Scheme 33 Iridium-catalyzed sequential silylation/borylation of pyrene and transformation of
the product
Another example reported by the same research group was the sequential diarylation
of azulene. Treatment with 2-bromothiophene followed by bromobenzene led to unsymmetrically
substituted diarylazulene 32 , albeit in low yield (Scheme [34 ]).[32 ] The fused structure of the cycloheptatrienyl cation and cyclopentadienyl anion can
be drawn as a uniquely polarized resonance of azulene, which might be important to
fix the reactive palladium species near the C–H bonds of the azulene.[33 ] The yield was too low for practical use due to the difficulty of controlling the
reactivity of the initial arylation with 2-bromothiophene. However, this one-pot protocol
could potentially provide arylated azulene conjugates in a single operation, which
is difficult to achieve by the conventional coupling reaction with generally unstable
haloazulene derivatives.
Scheme 34 The sequential diarylation of azulene
5
Summary and Outlook
This short review is intended to attract the reader’s attention and encourage future
progress in the one-pot unsymmetrical difunctionalization of two C–H bonds. Noteworthy
progress has been achieved in the last decade, and unique functionalized molecules
have been constructed via one-pot operations. Although most of the products can be
synthesized by stepwise transformations, the current one-pot protocols allow efficient
shortcuts to many molecular architectures without purification of intermediates and
removal of organic and inorganic wastes. While rhodium- and palladium-based catalysis
was used initially, less expensive metals, such as ruthenium, are becoming more common
these days. Ruthenium catalysis has also enabled site-selective ortho - and meta -difunctionalization relative to the directing groups. Recent sequential silylation
and borylation of fused aromatic compounds has also introduced a new concept of the
initial functionalization creating new reactive sites for the next regioselective
functionalization.
Despite these significant advances, opportunities remain for further exploration in
this field. (1) Some reported protocols required the subsequent addition of reagents
and additives or different reaction conditions for each step. Although automated flow
reaction systems can help to execute these intricate operations, development of a
real ‘one-pot’ protocol allowing addition of all chemicals at the beginning without
further additives or changes in the reaction conditions is desirable.
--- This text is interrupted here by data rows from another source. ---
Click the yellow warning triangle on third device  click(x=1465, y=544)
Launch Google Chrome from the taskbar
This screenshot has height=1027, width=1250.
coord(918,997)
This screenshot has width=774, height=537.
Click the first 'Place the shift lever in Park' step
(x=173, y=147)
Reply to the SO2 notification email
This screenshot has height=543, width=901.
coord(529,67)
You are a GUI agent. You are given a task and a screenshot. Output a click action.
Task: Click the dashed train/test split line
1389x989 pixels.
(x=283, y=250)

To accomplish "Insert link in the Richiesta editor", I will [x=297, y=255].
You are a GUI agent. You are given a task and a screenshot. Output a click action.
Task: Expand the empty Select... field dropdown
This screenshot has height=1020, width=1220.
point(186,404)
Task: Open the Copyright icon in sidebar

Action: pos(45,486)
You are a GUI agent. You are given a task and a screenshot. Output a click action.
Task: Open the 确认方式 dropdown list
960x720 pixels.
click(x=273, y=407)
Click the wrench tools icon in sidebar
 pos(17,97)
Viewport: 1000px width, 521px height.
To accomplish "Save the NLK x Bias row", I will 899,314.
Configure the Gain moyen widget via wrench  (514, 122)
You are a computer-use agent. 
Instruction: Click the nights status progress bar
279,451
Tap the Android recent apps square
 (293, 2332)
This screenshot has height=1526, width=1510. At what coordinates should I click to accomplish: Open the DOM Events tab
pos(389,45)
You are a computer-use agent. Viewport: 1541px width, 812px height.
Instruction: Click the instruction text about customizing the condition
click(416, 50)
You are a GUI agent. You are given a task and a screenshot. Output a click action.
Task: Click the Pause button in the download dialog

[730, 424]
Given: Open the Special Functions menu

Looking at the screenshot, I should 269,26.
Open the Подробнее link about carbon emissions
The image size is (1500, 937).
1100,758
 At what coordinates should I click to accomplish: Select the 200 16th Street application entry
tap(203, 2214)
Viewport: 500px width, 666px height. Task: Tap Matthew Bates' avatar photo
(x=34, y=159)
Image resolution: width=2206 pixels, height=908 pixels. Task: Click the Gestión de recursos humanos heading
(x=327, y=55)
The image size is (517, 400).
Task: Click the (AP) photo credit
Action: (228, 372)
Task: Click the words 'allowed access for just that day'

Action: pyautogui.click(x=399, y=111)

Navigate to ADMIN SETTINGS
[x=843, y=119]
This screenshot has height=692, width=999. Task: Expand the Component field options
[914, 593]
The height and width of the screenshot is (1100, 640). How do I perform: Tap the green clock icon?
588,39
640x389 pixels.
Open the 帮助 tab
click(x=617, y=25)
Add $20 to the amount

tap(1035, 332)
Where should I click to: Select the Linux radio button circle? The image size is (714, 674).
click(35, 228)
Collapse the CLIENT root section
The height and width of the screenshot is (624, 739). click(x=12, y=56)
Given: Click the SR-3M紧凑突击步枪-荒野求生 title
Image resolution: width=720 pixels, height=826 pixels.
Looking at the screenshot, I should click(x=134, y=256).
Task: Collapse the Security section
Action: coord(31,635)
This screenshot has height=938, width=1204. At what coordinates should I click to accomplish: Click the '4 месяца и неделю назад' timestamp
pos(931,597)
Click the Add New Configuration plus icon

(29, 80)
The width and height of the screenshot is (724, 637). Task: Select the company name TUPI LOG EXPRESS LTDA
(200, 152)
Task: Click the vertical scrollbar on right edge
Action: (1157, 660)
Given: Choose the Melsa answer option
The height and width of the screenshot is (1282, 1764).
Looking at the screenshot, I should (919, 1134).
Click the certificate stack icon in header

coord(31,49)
Heterogeneous
solid catalysts having several well-defined, uniform reactive sites may be suitable
for this purpose. (2) Most of the reactions required heteroatom-containing directing
groups to control the site selectivity of the C–H cleavage. Leveraging the C–H functionalization
protocol without the aid of chelation control will expand the scope and applicability
of the current difunctionalization.[2j ] (3) Difunctionalization involving C(sp3 )–H bond activation remains rare. Merging with radical transformations[2p ]
[34 ] should provide several clues, although regioselective control of the C–H cleavage
may be a key issue. (4) Application to the synthesis and screening of novel biologically
active molecules and functional materials is currently limited. Although the correct
design of precursors and optimization of the reaction order and conditions is required,
the current protocol can provide rapid access to a library of target molecules with
structural and functional diversity. The use of earth-abundant metal-based catalysts,
such as manganese, iron, cobalt, nickel and copper complexes, will also improve the
practicality of the difunctionalization protocol.[2p,35 ] This novel concept will find widespread application, especially in the field of
pharmaceutical chemistry.[36 ] Further synthetic potential is anticipated not only in academia but also in industry.
Finally, although this short review is as comprehensive as possible, it may not cover
all relevant examples, as some of them may have been incorporated into the literature
without the key words of ‘difunctionalization’, etc. Representative examples are highlighted,
and any oversights are unintentional.